We’re on the brink of a showdown here, one that will define a political year that we thought couldn’t get more tumultuous. U.S. Supreme Court Justice Antonin Scalia died of a heart attack this Saturday at a resort in West Texas and apparently, one empty seat on the Supreme Court is enough to cause a hurricane of events and lunge the whole of Washington into a new political reality just two days after Scalia’s sudden death. The tempestuous race for the White House just got even more turbulent.

Logically, the whole country is in shock, but that’s not enough to diminish the public interest in what’s going to happen next. President Barack Obama and his GOP adversaries have probably already begun digging deep trenches for a showdown regarding who will succeed Supreme Court Justice Scalia. Obama broke the ice when he claimed he would wholeheartedly defy Republican leaders and presidential candidates who expressed their discontent over him putting his nose into the matter. Apparently, Republicans believe that he should leave the momentous task of nominating a new justice to a new administration in order to avoid tipping the balance of the Court to liberals.

However, it doesn’t appear that everybody’s in such a rush. The White House signaled Sunday that Obama, who is attending a summit of south-east Asian leaders in California, won’t momentarily rush to jam the Senate – in fact, the Senate is on recess for the next week, so electing a new Supreme Court nominee will have to wait until then. White house spokesman Eric Schultz said Sunday:

“We don’t expect the President to rush this through this week, but instead, will do so in due time once the Senate returns from their recess. At that point, we expect the Senate to consider that nominee, consistent with their responsibilities laid out in the United States Constitution.”

2Photo credit: Drop of Light / Shutterstock.com

Needless to say, the position of Supreme Justice is a paramount one and choosing a suitable successor will result in a titanic fight, placing Obama on a collision course with the Republicans. Moreover, you can almost feel the tension in the air as the presidential elections are slowly prowling nearer and nearer – Scalia’s heart attack couldn’t have picked a more suitable time to strike if causing additional havoc was its intention.

Although GOP presidential candidates are the current favorites in the battle over a replacement for Scalia, a beloved icon for the Conservatives, they are warning that this appointment could have a strong influence on courts dealing with key legal battles such as abortion rights, affirmative action and campaign finance loom. They insist that the succession should be put off until next year.
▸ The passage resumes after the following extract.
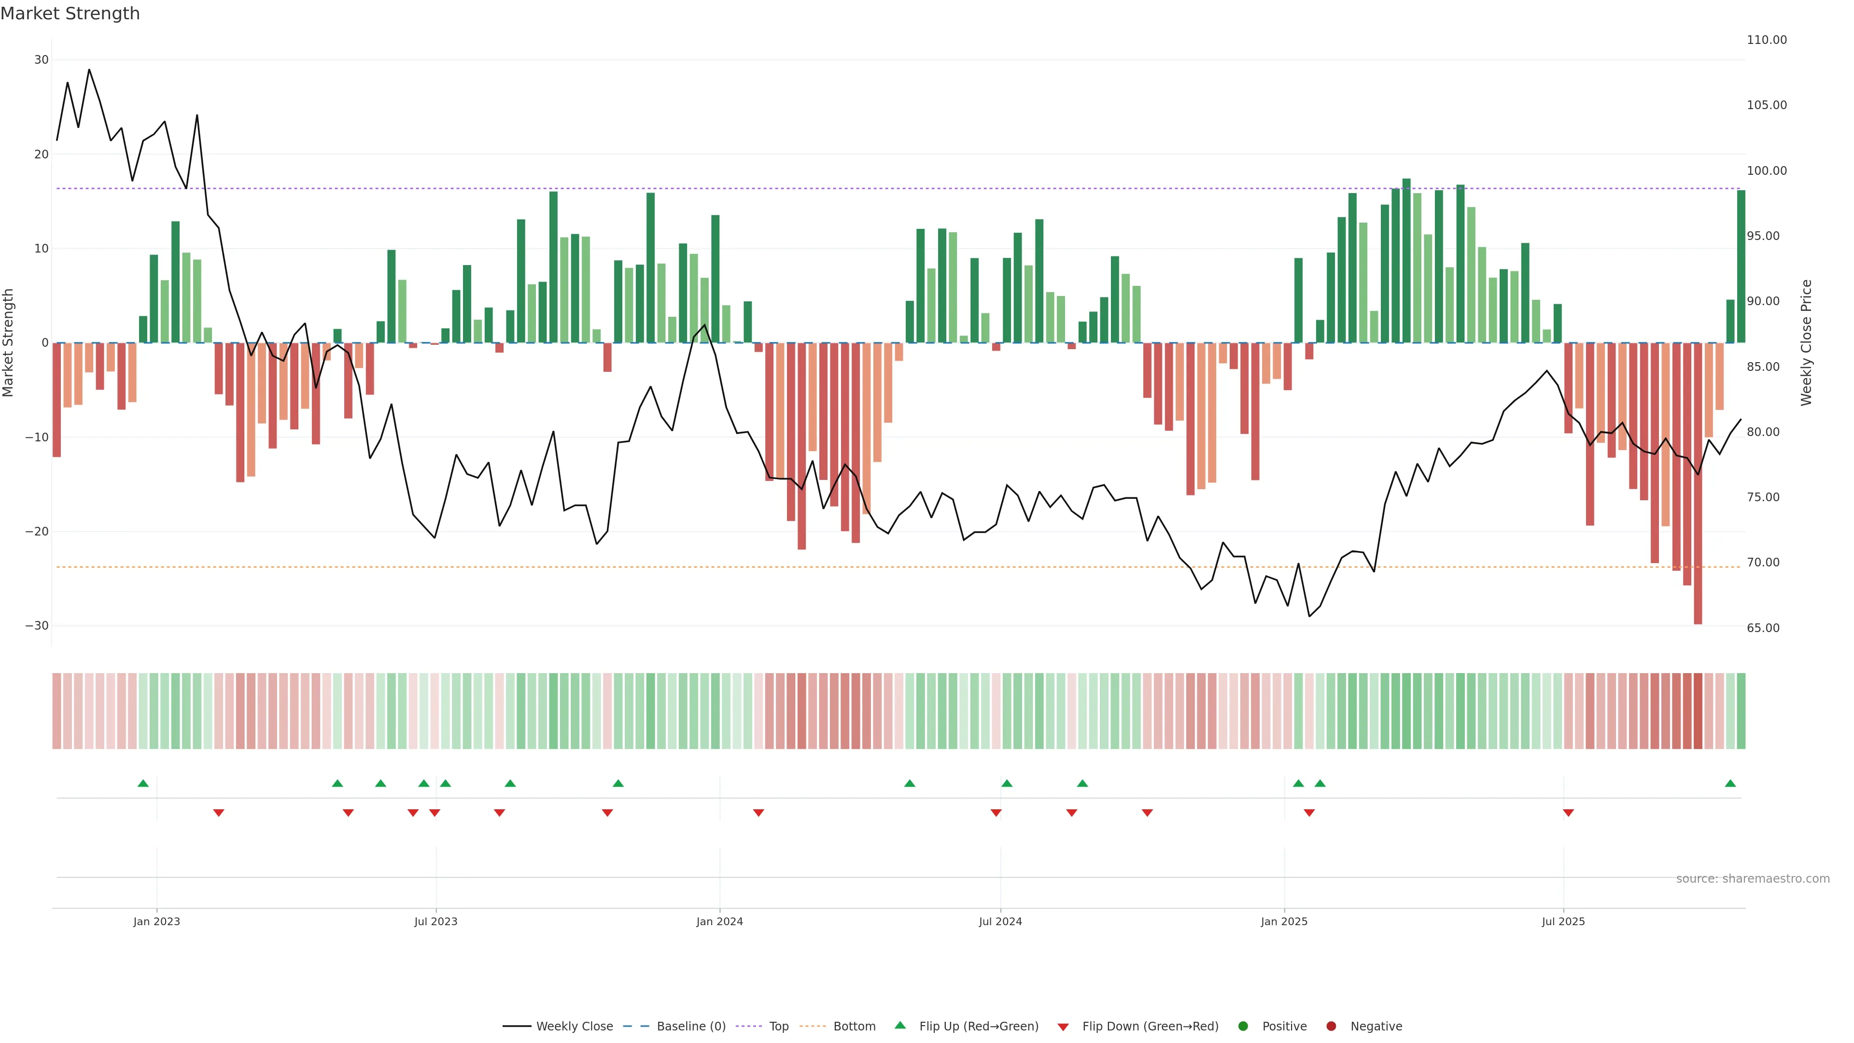Click the red flip-down marker just after Jul 2025
This screenshot has width=1854, height=1043.
1568,813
Florida Senator Marco Rubio, who is also a Republican presidential nominee, said Sunday:

“The next president should have a chance to fill that void and not someone who’s never going to answer to the electorate again.”

Jeb Bush also gave his opinion on the matter, explaining how he expects Obama to nominate someone from the ‘mainstream’ and the Senate to reject that nominee. Mitch McConnell, the Republican Senate Majority leader, has also warned Obama not to try to fill the vacancy on the Court on his own, elaborating on the importance of leaving the decision to the new president once all the dust from the election period has settled down.

Some people have gone even further in expressing their disagreement over Obama’s wish to appoint Scalia’s successor. Texas Senator Ted Cruz, also a top-tier presidential candidate, has actually threatened to filibuster any nominee Obama would choose.  He added that the fate of the court should be up for election, explaining:

“The Senate’s duty is to advise and consent. You know what? The Senate is advising right now. We’re advising that a lame-duck president in an election year is not going to be able to tip the balance of the Supreme Court, that we’re going to have an election.”

Democrats, on the other hand, have furiously defended Obama’s rights as current president, arguing that the Constitution vests the president with a duty to name a new Supreme Court nominee as long as he or she is in the office and Obama will not leave office until next January.